*** Available data

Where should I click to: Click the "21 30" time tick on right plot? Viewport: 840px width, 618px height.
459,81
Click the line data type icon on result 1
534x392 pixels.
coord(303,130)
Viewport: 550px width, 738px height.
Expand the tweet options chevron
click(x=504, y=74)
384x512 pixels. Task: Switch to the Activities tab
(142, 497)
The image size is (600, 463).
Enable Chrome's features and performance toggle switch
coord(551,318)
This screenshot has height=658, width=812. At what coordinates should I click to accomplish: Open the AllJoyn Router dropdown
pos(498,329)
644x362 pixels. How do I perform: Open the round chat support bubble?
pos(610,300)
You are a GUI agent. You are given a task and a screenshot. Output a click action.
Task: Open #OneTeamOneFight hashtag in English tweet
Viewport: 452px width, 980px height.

******

** Brief **
Every line from the one that has "Enable Chrome's features" down to the last line above must be written out exactly, with both ends included and nothing else.

** Answer **
Enable Chrome's features and performance toggle switch
coord(551,318)
This screenshot has height=658, width=812. At what coordinates should I click to accomplish: Open the AllJoyn Router dropdown
pos(498,329)
644x362 pixels. How do I perform: Open the round chat support bubble?
pos(610,300)
You are a GUI agent. You are given a task and a screenshot. Output a click action.
Task: Open #OneTeamOneFight hashtag in English tweet
Viewport: 452px width, 980px height.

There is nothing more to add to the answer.